AI Challenges: Jobs

This article is part of the series "How AI challenges humanity". In the article we'll look at how machine learning will probably affect the world of jobs. First through a pessimistic and then through an optimistic lens.

Threats

An algorithm that’s able to perform a cognitive task better than a human at a comparable price will take that task away from the person. The estimates for western economies range from 35% to 49% of jobs that can be automated in the near future.

The transition period will depend on the necessary capital investments. It would take longer to transition to fully autonomous transport than to automate all translations. Driverless cars require a suite of sensors, computational power, actuators and probably even new cars. At the current replacement rate of vehicles a full transition would take 15 to 20 years. Fully automated translations would mainly require software that can be deployed across the globe in weeks.

Whether the transition to automated cognitive tasks will generate as many new jobs as it will destroy is currently debated. People on the one side argue that this time is different and when machines take away routine cognitive tasks there won’t be any other routine cognitive tasks left to perform. Whether that’s true or an equal amount of new jobs will indeed be created, these transition periods never went smoothly in the past. Even if everything worked out in the end.

The earlier this transition is managed the better people will fare.

Opportunities

A repetitive task lost to automation is time freed up for creative and more valuable work. People who believe no new jobs will be created fall victim to the lump of labor fallacy. The amount of work available in an economy is not fixed and so people are free to learn new skills, take on new jobs or simply work less.

As we’ve explored in the threats-section the transition in some areas might happen slower than expected. Automating the operation of a machine requires adding sensors that sometimes are expensive. For planes or long-range buses the cost of the human operator gets split by so many passengers that the actual share in the ticket price is minimal. The main costs are often capital expenses. Automation will only add to those.

Ways Forward

There is a lot of debate and a lot of uncertainty about the amount of endangered jobs, whether or not new jobs will be created and about the timeframe of this transition. There is more or less consensus on what kind of jobs are threatened: Routine manual and routine cognitive tasks with little or standardized human interaction. Typical and often cited examples include radiologists, checkout operators, accountants, telemarketers, technical writers, typists, translators.

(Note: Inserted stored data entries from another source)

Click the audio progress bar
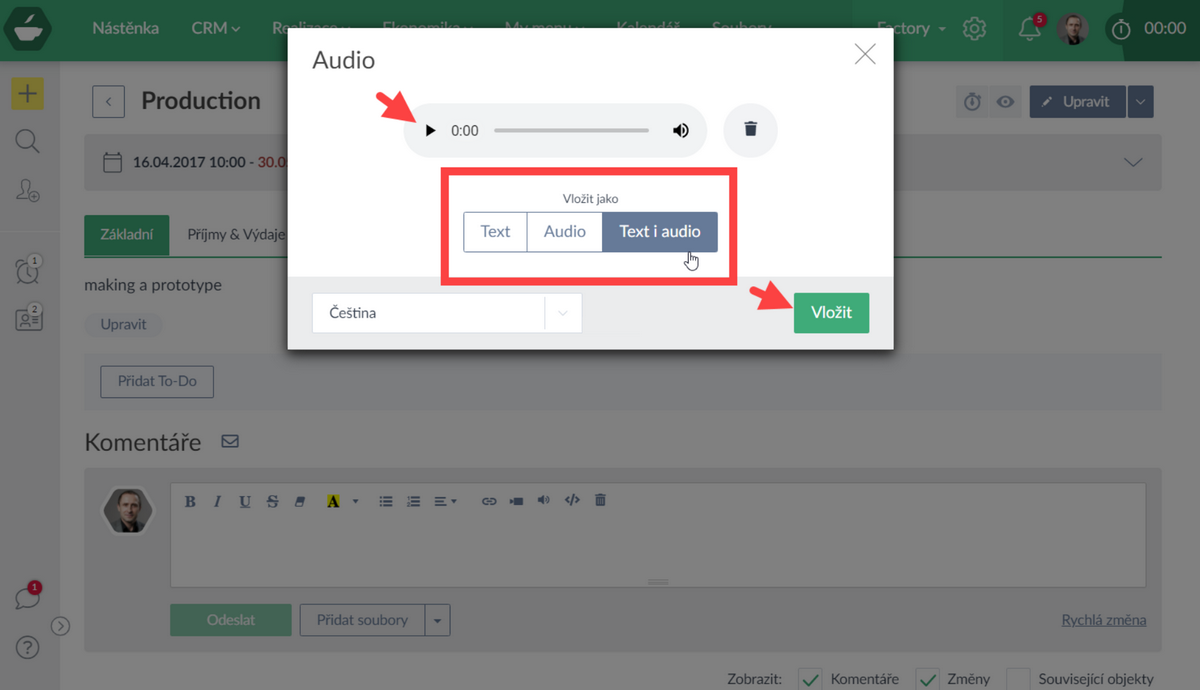Screen dimensions: 1200x690 pyautogui.click(x=571, y=131)
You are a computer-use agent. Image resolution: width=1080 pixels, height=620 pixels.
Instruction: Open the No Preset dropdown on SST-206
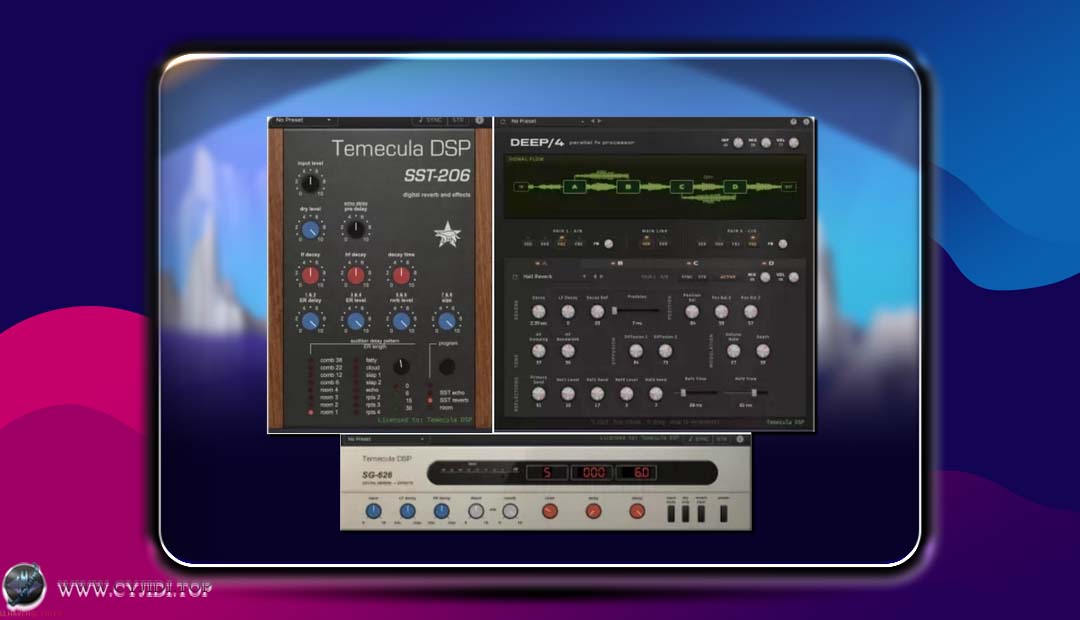tap(295, 119)
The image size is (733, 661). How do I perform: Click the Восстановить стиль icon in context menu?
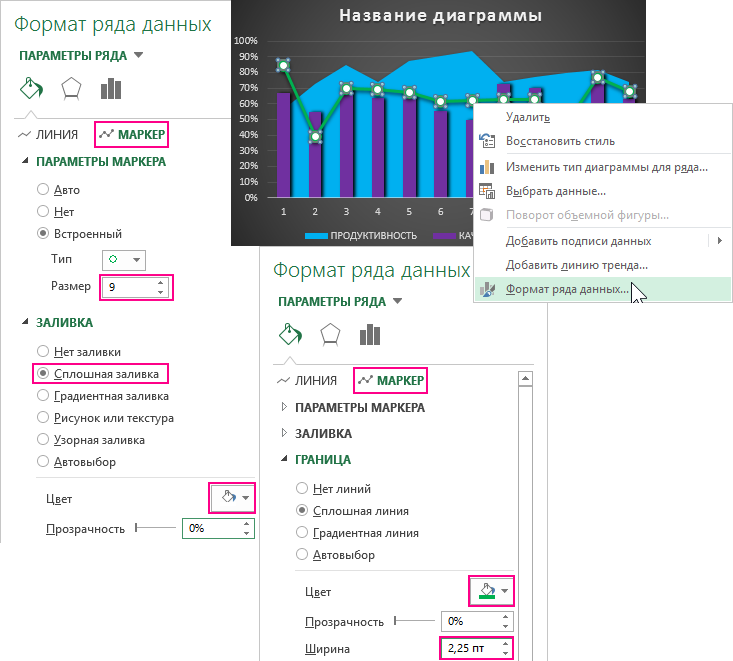coord(487,142)
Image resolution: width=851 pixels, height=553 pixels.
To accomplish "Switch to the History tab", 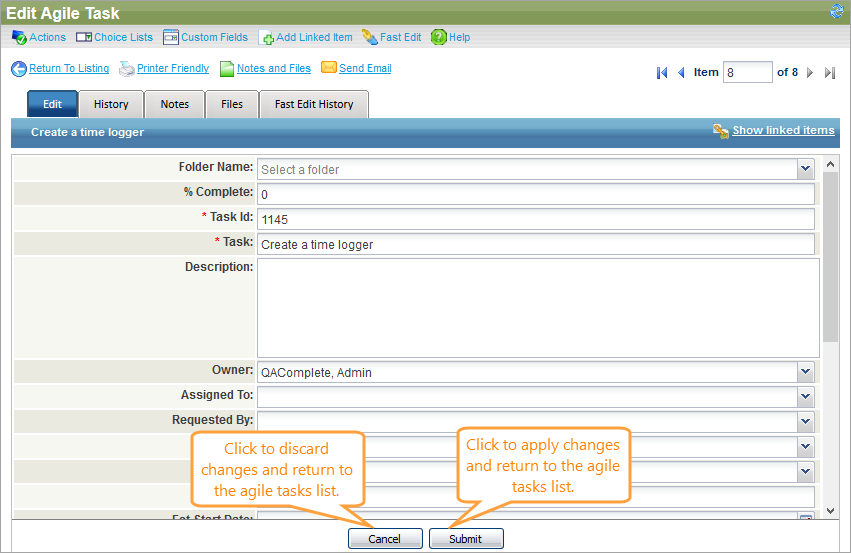I will (x=111, y=104).
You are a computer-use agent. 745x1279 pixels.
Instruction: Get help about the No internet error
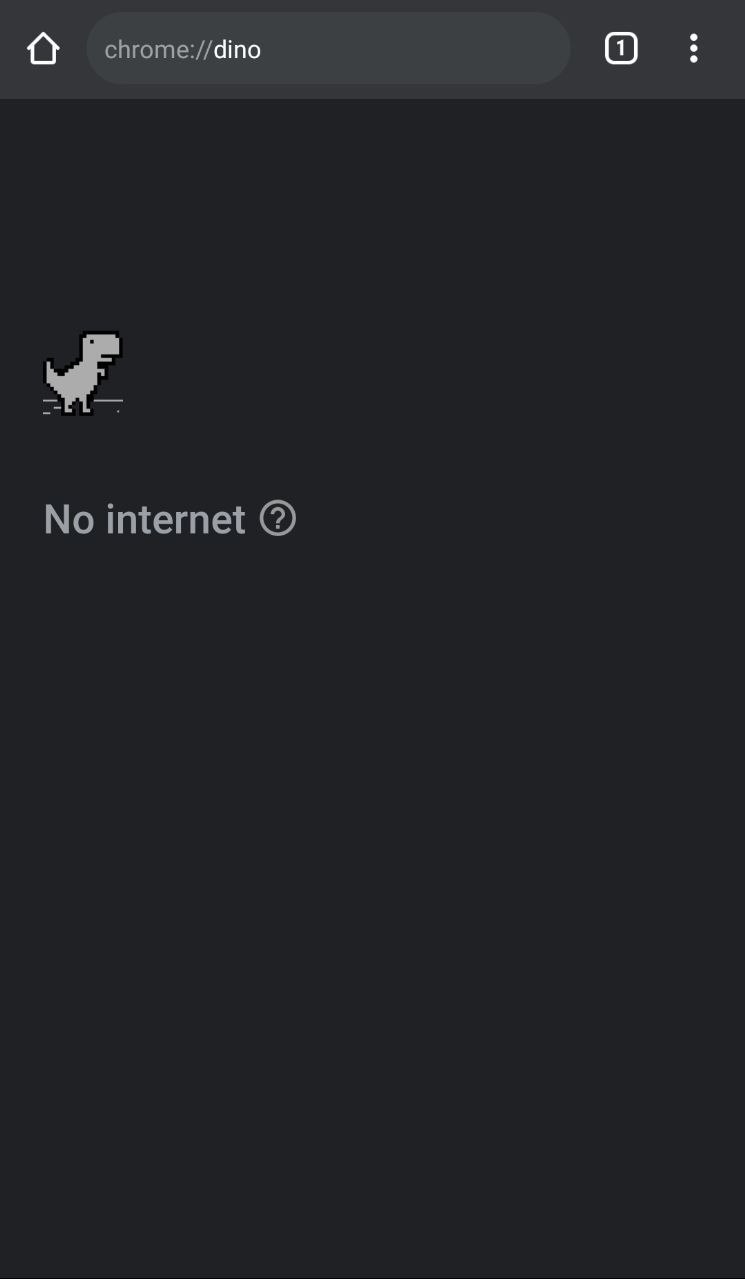click(278, 518)
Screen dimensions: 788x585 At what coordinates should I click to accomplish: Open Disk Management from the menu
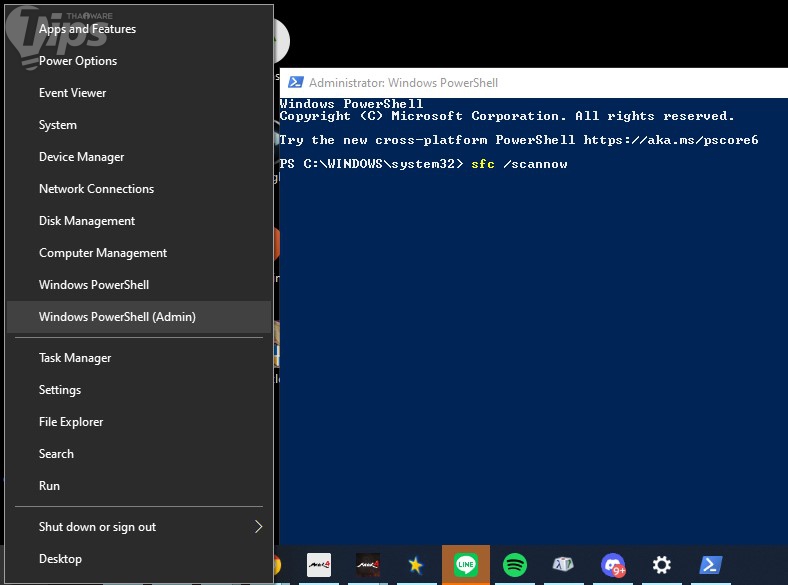pyautogui.click(x=87, y=221)
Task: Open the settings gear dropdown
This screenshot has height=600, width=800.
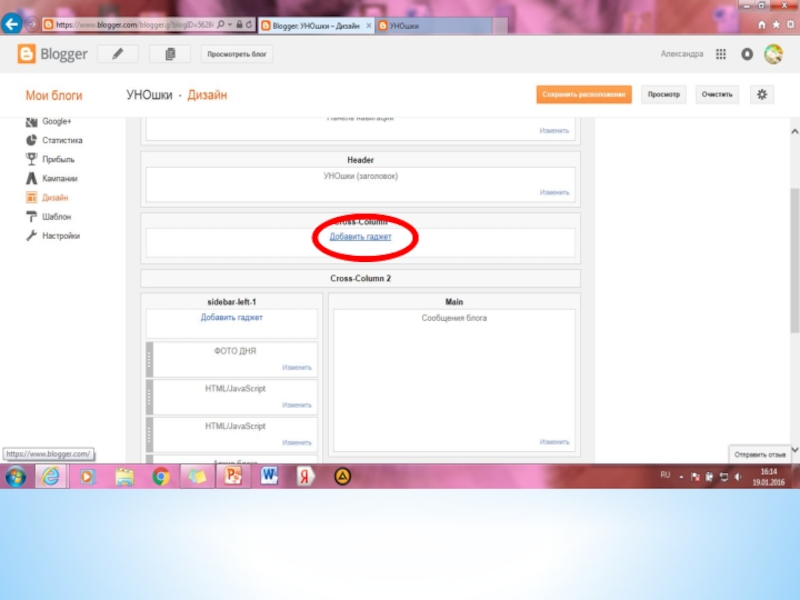Action: tap(762, 95)
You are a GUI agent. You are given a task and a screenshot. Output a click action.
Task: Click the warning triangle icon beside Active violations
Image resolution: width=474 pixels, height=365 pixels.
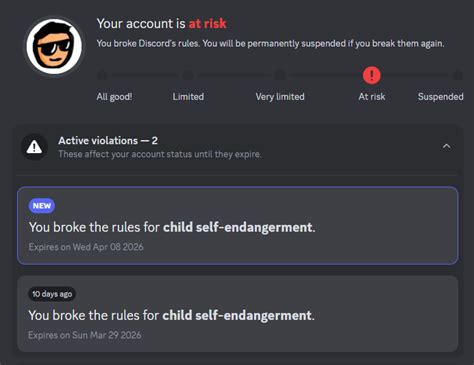34,147
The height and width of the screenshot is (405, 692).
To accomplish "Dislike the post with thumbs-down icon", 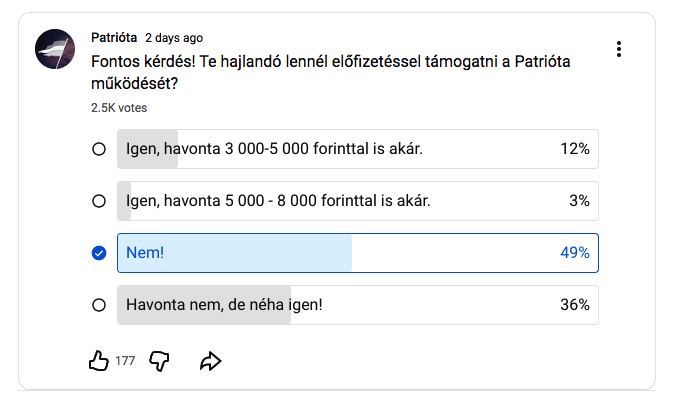I will (x=159, y=361).
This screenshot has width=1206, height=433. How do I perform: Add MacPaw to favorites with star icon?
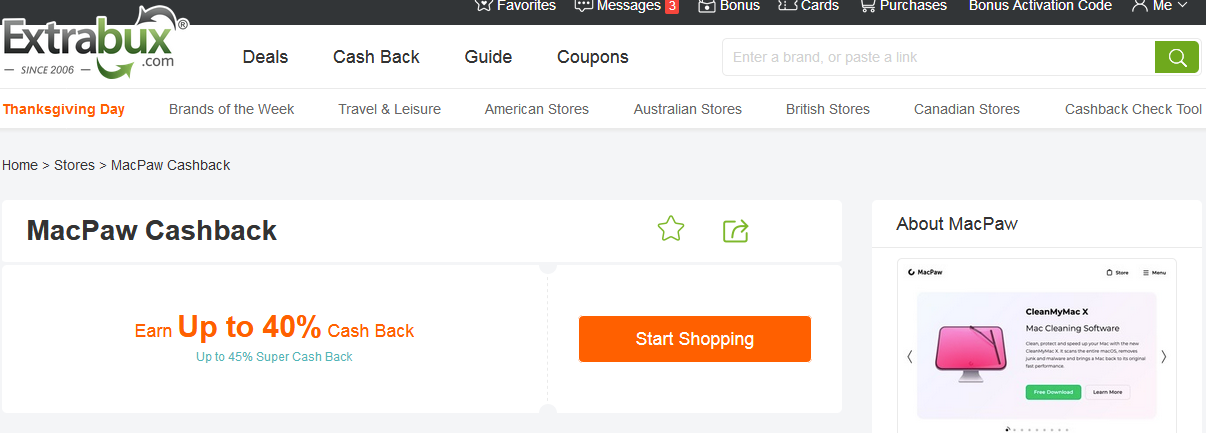tap(671, 230)

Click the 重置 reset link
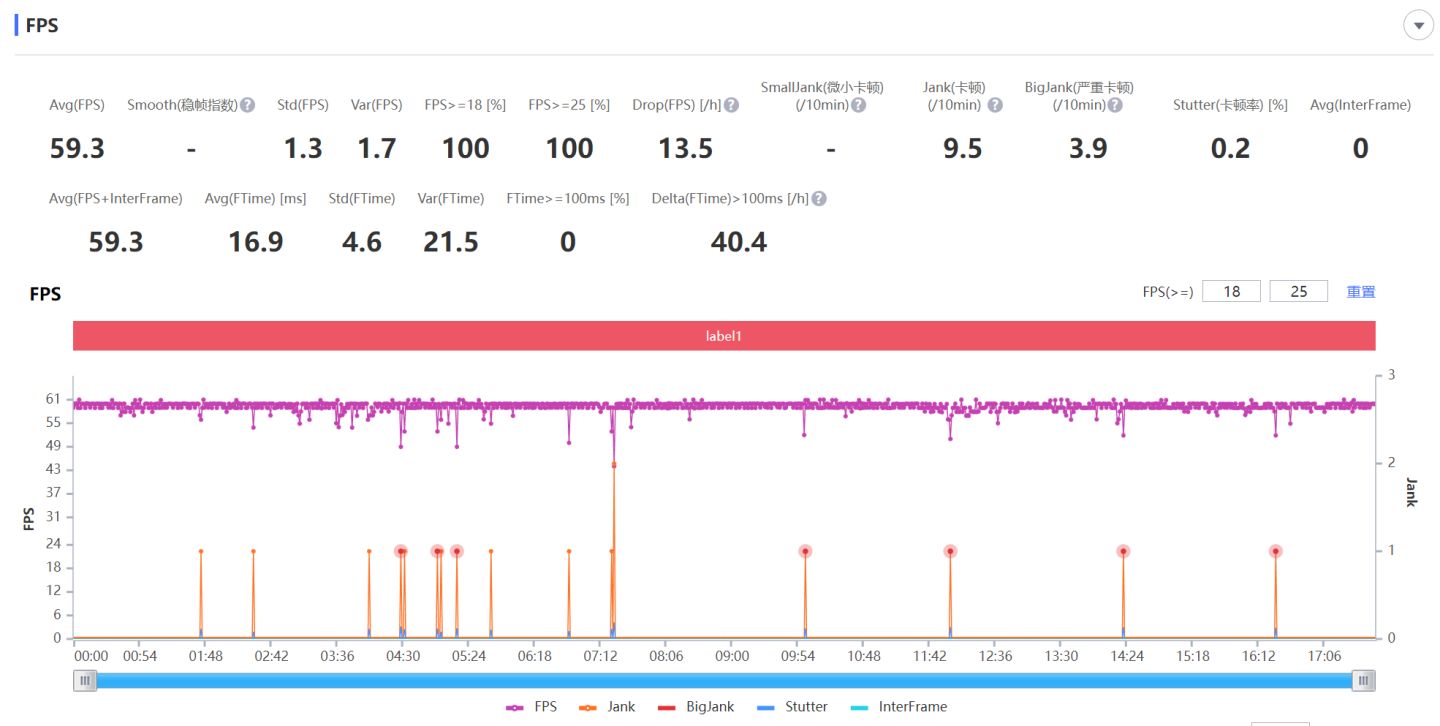click(x=1361, y=292)
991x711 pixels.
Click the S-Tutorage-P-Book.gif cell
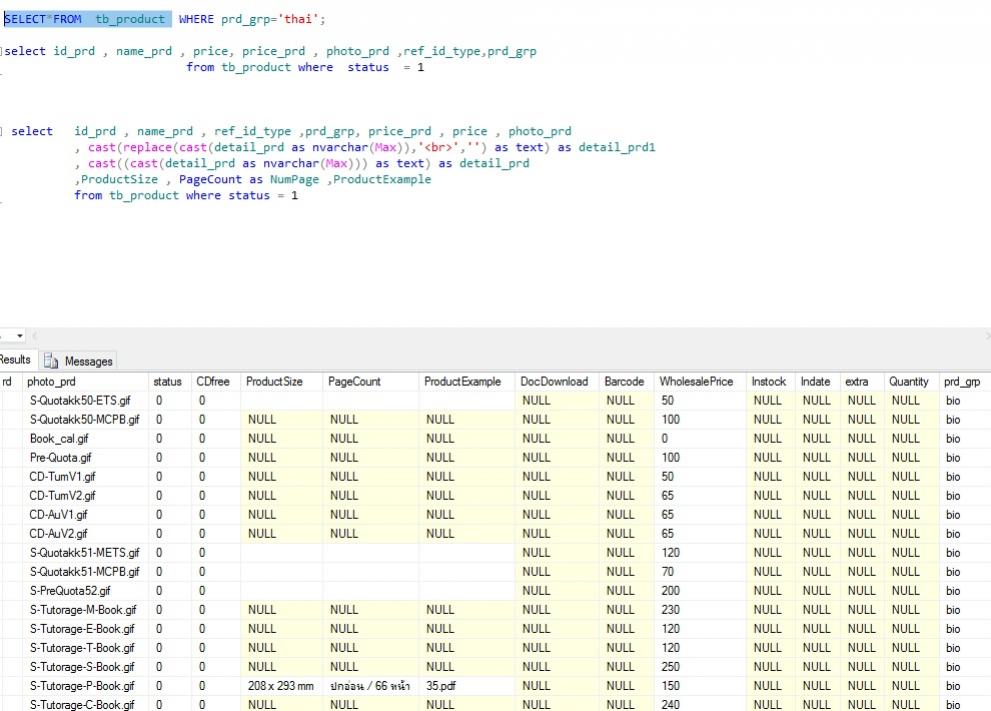(x=82, y=686)
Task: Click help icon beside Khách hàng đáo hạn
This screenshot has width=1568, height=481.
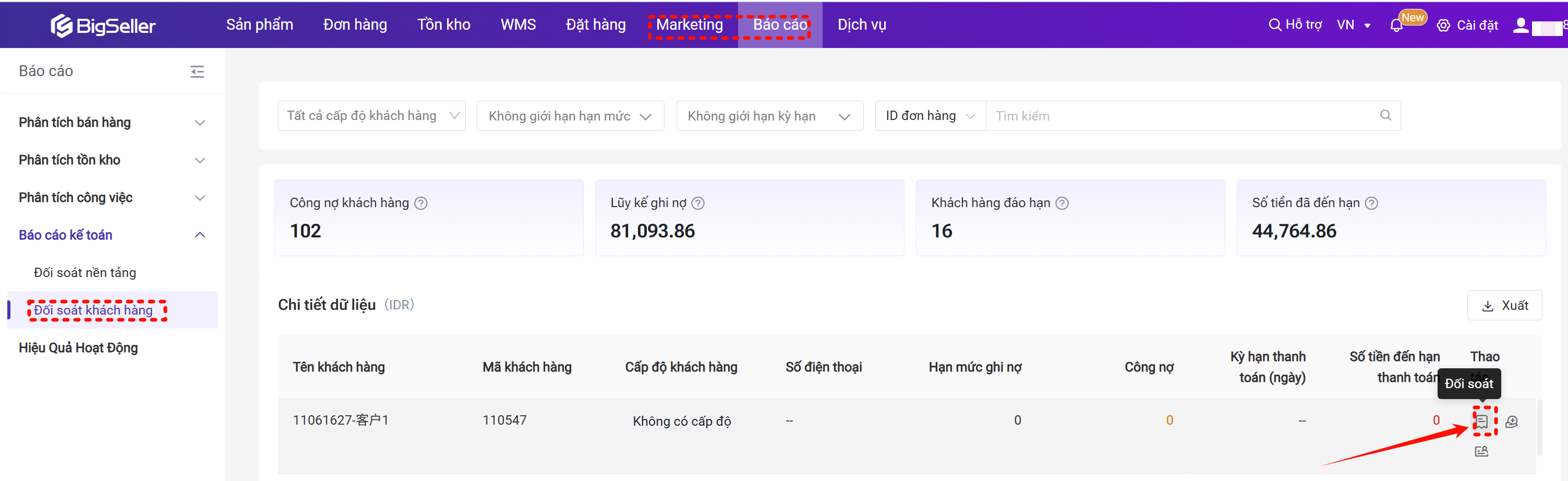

Governments need to monitor the progress of machine learning closely and not only evaluate technical feasibility but also economic factors to predict the timeframe of automation in different groups of jobs. They also have to prepare to (re)train up to 50% of the population.

In the best-case scenario as many jobs are created as are lost. But then the real work starts for people, educational organizations and governments. People have to acquire the skills necessary to transition to the newly created jobs.

Luckily the technology that will then have put people out of work can also help make education more efficient. Institutions need to change accordingly or societies will pay a hefty price.